Our Hospitality (1923) Director: Joseph Frank “Buster” Keaton and John G. Blystone
With Our Hospitality, Buster Keaton delivers a delightful film –the second of his ten brilliant films produced under Buster Keaton Productions. Our Hospitality is more sentimental than some of his later films, such as The General (1926) or Sherlock, Jr. (1924). The vast luxury of rural southern plantation life is nicely captured, and the slapstick humor of a typical Buster Keaton film is wonderfully orchestrated, as well. As with most Buster Keaton films, Our Hospitality offers a perfect blend of humor, delightful story-telling, and simple sentimentality to make it a classic. This film comes highly recommended from this reviewer.
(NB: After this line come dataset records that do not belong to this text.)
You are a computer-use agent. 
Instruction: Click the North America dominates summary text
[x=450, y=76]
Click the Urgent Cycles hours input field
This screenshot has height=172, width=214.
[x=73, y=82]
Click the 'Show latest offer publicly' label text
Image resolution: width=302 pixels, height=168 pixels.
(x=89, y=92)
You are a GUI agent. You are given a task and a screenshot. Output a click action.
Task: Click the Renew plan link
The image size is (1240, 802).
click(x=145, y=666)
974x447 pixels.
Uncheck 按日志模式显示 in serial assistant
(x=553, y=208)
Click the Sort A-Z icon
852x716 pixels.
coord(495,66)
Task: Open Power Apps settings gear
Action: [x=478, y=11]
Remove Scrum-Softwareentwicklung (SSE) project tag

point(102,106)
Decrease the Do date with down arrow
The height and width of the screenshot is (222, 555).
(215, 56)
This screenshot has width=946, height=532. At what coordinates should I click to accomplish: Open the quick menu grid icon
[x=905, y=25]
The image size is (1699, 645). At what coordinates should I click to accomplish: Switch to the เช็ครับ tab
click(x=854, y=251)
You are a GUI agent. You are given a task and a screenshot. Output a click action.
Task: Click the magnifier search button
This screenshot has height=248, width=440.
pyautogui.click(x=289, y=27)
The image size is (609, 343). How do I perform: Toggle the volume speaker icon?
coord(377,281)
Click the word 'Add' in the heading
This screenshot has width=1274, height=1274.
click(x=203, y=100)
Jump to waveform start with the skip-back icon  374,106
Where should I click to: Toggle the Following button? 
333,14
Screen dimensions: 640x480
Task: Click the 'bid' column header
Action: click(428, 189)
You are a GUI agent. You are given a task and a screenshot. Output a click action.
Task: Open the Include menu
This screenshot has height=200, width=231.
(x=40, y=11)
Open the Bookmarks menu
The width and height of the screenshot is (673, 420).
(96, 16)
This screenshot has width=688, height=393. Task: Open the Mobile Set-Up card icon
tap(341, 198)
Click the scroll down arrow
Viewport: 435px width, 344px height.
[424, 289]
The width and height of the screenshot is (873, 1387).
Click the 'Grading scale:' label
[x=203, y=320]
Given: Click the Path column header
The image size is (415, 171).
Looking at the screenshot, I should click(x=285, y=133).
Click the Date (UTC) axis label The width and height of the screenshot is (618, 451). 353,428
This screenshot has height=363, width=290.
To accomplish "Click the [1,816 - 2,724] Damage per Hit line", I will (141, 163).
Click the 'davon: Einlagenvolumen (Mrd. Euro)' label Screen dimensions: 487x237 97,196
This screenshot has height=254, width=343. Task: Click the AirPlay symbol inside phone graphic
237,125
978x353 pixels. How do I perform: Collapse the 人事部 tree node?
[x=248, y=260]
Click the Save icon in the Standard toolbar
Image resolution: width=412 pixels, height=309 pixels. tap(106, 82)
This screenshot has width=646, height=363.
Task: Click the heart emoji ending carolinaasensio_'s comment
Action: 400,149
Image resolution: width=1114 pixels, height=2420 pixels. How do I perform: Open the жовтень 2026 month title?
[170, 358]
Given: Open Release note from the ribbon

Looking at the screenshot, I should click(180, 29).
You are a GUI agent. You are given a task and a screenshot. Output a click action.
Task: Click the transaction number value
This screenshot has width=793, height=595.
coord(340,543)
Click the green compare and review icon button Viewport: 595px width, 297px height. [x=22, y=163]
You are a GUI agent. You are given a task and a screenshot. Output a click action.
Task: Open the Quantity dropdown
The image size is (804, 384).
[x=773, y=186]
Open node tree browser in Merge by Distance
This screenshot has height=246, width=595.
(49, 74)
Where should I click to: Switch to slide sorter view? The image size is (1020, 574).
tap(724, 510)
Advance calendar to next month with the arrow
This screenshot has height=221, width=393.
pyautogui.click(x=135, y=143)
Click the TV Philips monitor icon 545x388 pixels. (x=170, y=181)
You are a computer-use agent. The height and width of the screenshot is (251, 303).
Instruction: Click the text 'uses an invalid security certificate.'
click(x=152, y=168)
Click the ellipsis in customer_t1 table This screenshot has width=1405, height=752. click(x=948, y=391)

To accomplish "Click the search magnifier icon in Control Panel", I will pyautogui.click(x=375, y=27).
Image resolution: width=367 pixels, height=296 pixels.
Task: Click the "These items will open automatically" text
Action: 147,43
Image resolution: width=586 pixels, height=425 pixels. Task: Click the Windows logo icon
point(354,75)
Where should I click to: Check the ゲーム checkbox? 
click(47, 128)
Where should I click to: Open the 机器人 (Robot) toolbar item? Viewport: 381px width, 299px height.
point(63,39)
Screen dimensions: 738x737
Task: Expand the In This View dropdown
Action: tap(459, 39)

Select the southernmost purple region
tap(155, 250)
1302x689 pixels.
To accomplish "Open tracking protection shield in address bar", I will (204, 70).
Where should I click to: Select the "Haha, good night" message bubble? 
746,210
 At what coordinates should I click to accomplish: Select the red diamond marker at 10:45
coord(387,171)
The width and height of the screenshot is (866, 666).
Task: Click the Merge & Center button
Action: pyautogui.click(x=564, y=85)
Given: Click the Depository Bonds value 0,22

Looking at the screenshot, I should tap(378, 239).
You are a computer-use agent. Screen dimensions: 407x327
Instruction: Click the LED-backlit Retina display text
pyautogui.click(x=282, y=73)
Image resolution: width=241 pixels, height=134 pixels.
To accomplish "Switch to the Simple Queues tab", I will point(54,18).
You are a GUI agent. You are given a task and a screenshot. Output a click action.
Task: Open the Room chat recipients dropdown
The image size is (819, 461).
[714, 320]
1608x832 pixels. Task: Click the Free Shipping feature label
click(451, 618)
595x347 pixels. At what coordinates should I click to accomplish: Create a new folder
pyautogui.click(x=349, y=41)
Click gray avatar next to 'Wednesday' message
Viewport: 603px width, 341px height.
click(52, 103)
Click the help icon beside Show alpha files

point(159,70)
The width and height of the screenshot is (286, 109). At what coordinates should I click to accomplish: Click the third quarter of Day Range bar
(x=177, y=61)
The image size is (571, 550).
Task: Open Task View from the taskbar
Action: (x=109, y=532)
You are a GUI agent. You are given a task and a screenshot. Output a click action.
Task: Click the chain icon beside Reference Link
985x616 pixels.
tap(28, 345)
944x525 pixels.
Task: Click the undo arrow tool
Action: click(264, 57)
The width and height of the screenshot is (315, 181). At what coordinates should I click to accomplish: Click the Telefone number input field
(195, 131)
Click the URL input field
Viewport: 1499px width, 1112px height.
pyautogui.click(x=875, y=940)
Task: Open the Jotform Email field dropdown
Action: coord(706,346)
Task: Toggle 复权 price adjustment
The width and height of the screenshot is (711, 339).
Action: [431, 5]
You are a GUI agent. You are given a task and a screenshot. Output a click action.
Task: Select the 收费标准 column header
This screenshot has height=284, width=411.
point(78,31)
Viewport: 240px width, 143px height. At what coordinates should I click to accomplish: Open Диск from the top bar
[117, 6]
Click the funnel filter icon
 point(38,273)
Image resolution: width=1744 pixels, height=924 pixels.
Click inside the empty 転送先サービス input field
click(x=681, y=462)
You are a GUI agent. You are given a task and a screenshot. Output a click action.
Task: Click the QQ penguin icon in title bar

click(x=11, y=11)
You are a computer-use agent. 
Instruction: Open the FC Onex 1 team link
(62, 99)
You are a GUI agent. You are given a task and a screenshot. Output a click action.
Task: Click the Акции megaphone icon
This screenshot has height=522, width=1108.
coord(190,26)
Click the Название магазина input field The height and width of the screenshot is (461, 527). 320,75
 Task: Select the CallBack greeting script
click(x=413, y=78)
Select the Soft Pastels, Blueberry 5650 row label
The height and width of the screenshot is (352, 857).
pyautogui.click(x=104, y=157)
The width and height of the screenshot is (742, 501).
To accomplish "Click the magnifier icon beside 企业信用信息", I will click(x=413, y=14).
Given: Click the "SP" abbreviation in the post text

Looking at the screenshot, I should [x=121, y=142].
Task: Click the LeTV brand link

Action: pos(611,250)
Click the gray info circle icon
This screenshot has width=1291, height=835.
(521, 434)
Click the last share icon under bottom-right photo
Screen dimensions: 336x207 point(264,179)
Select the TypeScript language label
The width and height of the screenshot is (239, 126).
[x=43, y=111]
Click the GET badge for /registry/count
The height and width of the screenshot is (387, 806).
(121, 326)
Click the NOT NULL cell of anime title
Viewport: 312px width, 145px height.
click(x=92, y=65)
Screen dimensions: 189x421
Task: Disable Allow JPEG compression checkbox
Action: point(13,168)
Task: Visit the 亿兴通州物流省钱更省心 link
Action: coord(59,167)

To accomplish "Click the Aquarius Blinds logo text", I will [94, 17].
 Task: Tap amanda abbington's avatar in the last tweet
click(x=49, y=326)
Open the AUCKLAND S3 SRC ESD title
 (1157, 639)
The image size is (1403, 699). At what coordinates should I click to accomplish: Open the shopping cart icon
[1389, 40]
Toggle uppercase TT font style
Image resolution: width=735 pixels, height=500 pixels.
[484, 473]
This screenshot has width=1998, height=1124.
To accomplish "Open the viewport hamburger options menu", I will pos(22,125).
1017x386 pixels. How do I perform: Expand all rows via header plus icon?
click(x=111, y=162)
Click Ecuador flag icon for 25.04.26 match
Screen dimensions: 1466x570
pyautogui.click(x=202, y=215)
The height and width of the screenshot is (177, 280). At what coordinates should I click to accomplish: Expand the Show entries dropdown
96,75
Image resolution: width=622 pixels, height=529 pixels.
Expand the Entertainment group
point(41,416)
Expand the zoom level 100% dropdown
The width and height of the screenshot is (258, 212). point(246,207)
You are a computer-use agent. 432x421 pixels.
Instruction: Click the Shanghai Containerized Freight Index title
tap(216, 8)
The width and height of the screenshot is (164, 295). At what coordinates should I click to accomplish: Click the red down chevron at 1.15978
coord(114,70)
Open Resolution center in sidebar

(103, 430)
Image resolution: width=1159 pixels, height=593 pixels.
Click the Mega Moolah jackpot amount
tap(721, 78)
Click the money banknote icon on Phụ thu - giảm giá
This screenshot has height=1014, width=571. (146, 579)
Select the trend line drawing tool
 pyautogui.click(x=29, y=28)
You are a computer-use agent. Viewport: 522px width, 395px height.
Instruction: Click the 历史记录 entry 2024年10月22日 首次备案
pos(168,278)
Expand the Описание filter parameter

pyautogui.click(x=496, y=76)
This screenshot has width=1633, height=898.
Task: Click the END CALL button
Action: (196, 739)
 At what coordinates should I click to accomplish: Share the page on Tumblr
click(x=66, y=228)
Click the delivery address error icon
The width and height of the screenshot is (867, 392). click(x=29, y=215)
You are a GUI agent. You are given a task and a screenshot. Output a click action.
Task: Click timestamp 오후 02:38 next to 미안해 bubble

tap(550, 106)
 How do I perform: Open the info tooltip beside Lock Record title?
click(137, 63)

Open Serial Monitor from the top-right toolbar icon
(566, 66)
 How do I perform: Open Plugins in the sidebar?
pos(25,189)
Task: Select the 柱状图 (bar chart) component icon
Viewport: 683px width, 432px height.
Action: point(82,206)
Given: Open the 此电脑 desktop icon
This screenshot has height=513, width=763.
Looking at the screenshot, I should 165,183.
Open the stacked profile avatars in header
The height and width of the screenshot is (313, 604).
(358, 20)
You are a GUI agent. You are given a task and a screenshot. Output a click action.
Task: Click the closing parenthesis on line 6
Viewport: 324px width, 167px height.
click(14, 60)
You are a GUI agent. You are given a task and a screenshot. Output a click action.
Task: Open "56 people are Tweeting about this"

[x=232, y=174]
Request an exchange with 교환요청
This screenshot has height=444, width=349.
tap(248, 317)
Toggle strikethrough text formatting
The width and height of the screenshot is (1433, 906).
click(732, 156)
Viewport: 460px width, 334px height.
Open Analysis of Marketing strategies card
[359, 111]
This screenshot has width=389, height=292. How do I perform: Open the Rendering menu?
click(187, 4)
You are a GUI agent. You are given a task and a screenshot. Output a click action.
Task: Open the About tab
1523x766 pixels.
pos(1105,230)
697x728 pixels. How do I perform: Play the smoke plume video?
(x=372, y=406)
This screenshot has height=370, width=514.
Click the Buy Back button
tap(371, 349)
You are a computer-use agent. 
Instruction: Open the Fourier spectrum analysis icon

The setting takes us to Appalachia. It tells the story of the feud between the Canfield and the McKay families, an obvious spoof of the Hatfields and the McCoys, and out of fear of the dispute, the matriarch of the McKay family sends her son, Willie (Buster Keaton), away to New York where he is raised without knowledge of the feud. When his mother dies, Willie returns to the south to claim his inheritance. He arrives with a woman named Virginia who turns out to be a Canfield (played by Buster Keaton’s wife Natalie Talmadge). Upon arrival, Willie mistakenly asks a Canfield where the McKay estate is and the man tries to stop at each shop on the way to purchase a pistol in order to kill Willie. However, Willie escapes to find that his estate is more dilapidated than he had hoped, and Virginia invites him over for dinner.
The Canfield patriarch reassures his sons that welcoming in Willie will be “our hospitality” and a local parson also comes to stay for the evening just as it starts to rain, but Willie overhears about the danger he faces and he tries to escape while wearing a dress. A chase scene ensues which sees Willie tumble down a cliff, into a lake, tied together with one of the brothers, onto a train, and down a river. The scene ends when he floats by Virginia Canfield who is rescued in a famous scene while dangling at the edge of a waterfall, hanging precariously in the air. Yet again, it was actually Buster Keaton performing this dangerous waterfall rescue stunt.
The film ends when the Canfields give up the chase at dusk only to find Willie and Virginia embracing and the parson beckons a kiss to the bride below a “love thy neighbor” sign. This causes the Canfields to end the feud and Willie empties his pockets of all the Canfield guns he had stolen.
Our Hospitality was shot in California and Oregon, and some of the scenes featuring trains were precursors to Buster Keaton’s great film, The General (1926). Many of these scenes were even shot in the same locations as would be shot in The General (1926). Keaton nearly died in the Truckee River filming one of the scenes in Our Hospitality after his safety cable snapped. As in many of his early films, this dangerous scene remains in the final cut –Keaton was luckily saved by a branch as he happened upon a bend in the river. Also, in the climactic waterfall scene, Buster Keaton inhaled so much water that he needed to be medically treated –he very nearly drowned. Our Hospitality is the only Keaton film to feature both his father, as the train engineer, and his infant son who played a young Willie. Thus it was, appropriately, a whole family affair, rife with themes of homeliness and hospitality.